GIVEN RECORDS ▸

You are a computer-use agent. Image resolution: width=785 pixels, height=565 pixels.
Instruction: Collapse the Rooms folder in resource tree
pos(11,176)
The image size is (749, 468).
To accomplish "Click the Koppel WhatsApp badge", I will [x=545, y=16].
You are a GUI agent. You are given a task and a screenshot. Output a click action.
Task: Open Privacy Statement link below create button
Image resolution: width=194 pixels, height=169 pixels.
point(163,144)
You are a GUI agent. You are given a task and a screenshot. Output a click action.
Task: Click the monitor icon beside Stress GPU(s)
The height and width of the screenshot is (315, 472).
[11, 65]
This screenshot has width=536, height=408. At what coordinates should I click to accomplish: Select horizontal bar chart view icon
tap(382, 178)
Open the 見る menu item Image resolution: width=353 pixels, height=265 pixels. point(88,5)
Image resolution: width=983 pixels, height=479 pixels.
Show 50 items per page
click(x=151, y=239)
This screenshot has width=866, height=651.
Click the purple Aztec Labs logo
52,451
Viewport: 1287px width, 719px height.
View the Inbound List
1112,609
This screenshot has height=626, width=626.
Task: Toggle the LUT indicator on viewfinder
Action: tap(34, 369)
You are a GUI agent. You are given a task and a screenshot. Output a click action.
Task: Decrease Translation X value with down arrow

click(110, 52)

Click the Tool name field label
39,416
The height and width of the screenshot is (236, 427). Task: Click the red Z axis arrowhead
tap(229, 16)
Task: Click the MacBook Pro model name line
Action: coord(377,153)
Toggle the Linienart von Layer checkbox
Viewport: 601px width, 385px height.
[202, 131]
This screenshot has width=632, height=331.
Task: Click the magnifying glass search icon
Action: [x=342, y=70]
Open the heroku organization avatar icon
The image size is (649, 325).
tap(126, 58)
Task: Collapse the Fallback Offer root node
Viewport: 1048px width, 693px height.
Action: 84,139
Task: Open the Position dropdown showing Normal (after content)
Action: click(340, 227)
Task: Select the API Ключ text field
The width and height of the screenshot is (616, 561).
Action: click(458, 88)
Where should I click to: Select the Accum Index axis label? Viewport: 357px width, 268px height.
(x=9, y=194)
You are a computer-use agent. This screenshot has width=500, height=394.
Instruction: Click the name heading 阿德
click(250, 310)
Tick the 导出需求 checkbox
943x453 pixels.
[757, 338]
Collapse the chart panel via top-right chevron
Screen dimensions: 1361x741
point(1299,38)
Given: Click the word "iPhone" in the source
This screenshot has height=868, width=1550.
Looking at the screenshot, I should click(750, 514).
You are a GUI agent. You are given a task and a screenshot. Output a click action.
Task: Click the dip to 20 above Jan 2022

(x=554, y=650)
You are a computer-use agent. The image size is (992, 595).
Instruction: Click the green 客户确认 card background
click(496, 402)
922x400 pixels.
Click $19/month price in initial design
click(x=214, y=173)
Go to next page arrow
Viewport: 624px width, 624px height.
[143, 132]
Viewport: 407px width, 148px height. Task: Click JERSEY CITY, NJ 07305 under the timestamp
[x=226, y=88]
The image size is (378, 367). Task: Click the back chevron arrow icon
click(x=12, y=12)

DIRECTIONS ▸ Transcribe exactly, and only, the lines from the one holding "Instruction: Click the name heading 阿德" through the final line of the listing.

RESULT FOR THIS EXERCISE ▸
Instruction: Click the name heading 阿德
click(250, 310)
Tick the 导出需求 checkbox
943x453 pixels.
[757, 338]
Collapse the chart panel via top-right chevron
Screen dimensions: 1361x741
point(1299,38)
Given: Click the word "iPhone" in the source
This screenshot has height=868, width=1550.
Looking at the screenshot, I should click(750, 514).
You are a GUI agent. You are given a task and a screenshot. Output a click action.
Task: Click the dip to 20 above Jan 2022

(x=554, y=650)
You are a computer-use agent. The image size is (992, 595).
Instruction: Click the green 客户确认 card background
click(496, 402)
922x400 pixels.
Click $19/month price in initial design
click(x=214, y=173)
Go to next page arrow
Viewport: 624px width, 624px height.
[143, 132]
Viewport: 407px width, 148px height. Task: Click JERSEY CITY, NJ 07305 under the timestamp
[x=226, y=88]
The image size is (378, 367). Task: Click the back chevron arrow icon
click(x=12, y=12)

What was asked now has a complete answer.